Ахметдинов пригрозил:
— Петра, спи. А то кулак мой хочет тебе шею гладить.
Петр Завитухин лег, свернулся клубочком и задрожал, как щенок зимой у крылечка теплой хаты.
Наступила тишина. Но никто уже спать не мог.
Звенкин перекинул полушубок на Ивана Кузьмича, сказал:
— Ужарел я, Иван Кузьмич. Ты уж погрейся, — и чуть погодя: — Заяц, когда буран неделю, — неделю не жрет, а живет. Вот хитрющий, пес, — и смолк, сам, видимо, еще не понимая, для чего такое сказал.
И снова наступила тишина.
В этой тишине кто-то тихонько, украдкой всхлипывал, кто-то стучал от холода зубами, да визжали в подполье крысы… и еще кто-то про Рукавишникова отчетливо сказал:
— А наш дурак пошел чай пить.
Раздался стук в дверь — громкий, настойчивый.
Все повернулись, недоуменно всматриваясь в закоптелое, черное пятно двери. Даже Петр Завитухин и тот перестал скулить.
Стук повторился.
Снаружи послышался женский ласковый окрик:
— Эй, дьяволы! А ну-ка, кто там?
Дверь открылась, впустив вместе с морозом двух румянощеких, в халатах на полушубках, женщин — Любу и Варвару Короновых. Поставив огромный новый светлый бак, из которого валил пар, как из самовара, они сбросили с плеч мешки и высыпали на стол гору хлеба, затем выскочили из барака и тут же внесли второй бак, из которого тоже валил пар. Все смотрели на них, ничего не понимая. Тогда Варвара улыбнулась женской призывной улыбкой:
— Ешьте! Вы, мученики! Это вот вам картошка, рыба, а тут хлеб — по куску на каждого.
— Ешьте, миленькие, ешьте, касатики, — заговорила Люба. — Чего вы на нас уставились? Ай впервые видите?
Дверь снова распахнулась.
В барак не вошел, а как-то нырнул весь запорошенный снегом Коронов. Поставив на стол два ведра, он заиграл:
— А ну, соколики ясны, крылышки подморожены, сердечки горячи. Вот. Bo-та. По сто грамм за дам! Ешьте, пейте в честь и славу Советской твердыни, — и они все трое так же быстро, как и вошли, скрылись из барака.

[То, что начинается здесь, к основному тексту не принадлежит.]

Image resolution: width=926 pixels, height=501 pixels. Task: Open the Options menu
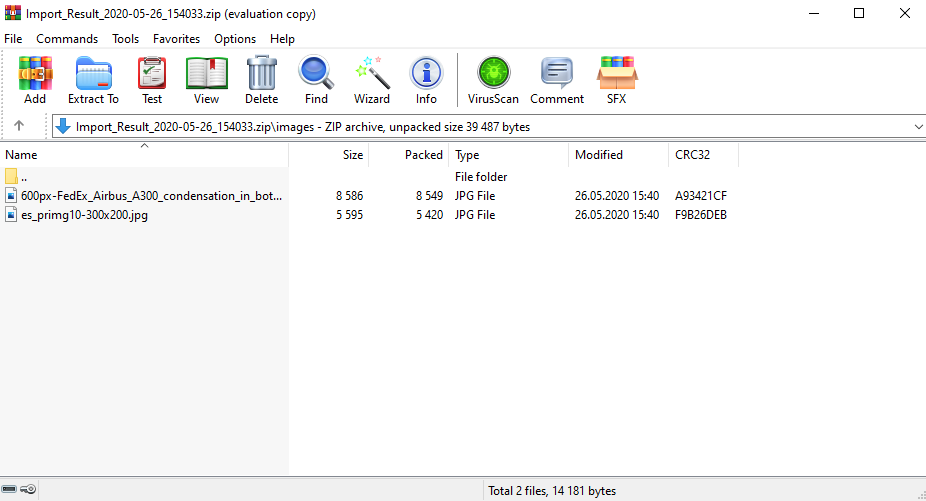tap(235, 39)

Рабочие еще несколько секунд сидели молча, переглядываясь, видимо не зная, как начинать. Тогда поднялся татарин Ахметдинов. Подойдя к столу, он взял кусок хлеба и, подавая его ближнему от себя, сказал на весь барак:
— Я делю. Я.
И все сгрудились у стола.
Картошка! Ах, какая она чудесная,
И люди заговорили, зашумели, раскраснелись, посыпались шутки, остроты… Татарин Ахметдинов, выпив кружку водки, закусив черным хлебом и картошкой, сбросив с себя ватник, крикнул:
— Где она? Гармошка!
Гармонист вытащил из-под нар полузамерзшую гармошку, дунул на нее теплым дыханием, протер мехи.
— А ну, удалая!
И Ахметдинов, поблескивая чуть раскосыми глазами, расправя плечи, кинул слова песни:
Е-сть за Волгой село, На-а-а крутом берегу-у-у,—и с этого «у» жители барака подхватили песню, широко, раздольно, величаво, как Волга:
Та-ам отец мой живет И-и-и родима-а-а мне мать,—и барак заплакал, застонал, затосковал по родным местам, по исхоженным в юности тропам, по женам, по детям. Барак застонал, заплакал, и больше всех стонал и плакал залихватский дискант Ахметдинова:
Я-а-а поеду к отцу, Поклонюся ему-у-у! —и опять с этого «у» жители барака подхватили и рванули песню, как бы намереваясь сорвать прокопченный, потный потолок барака и забросить слова песни туда — к родным, к знакомым, через Уральские горы, в Сибирь, Казахстан, Узбекистан, через уральские степи, туда — в Поволжье, Московию, на Украину, в Белоруссию.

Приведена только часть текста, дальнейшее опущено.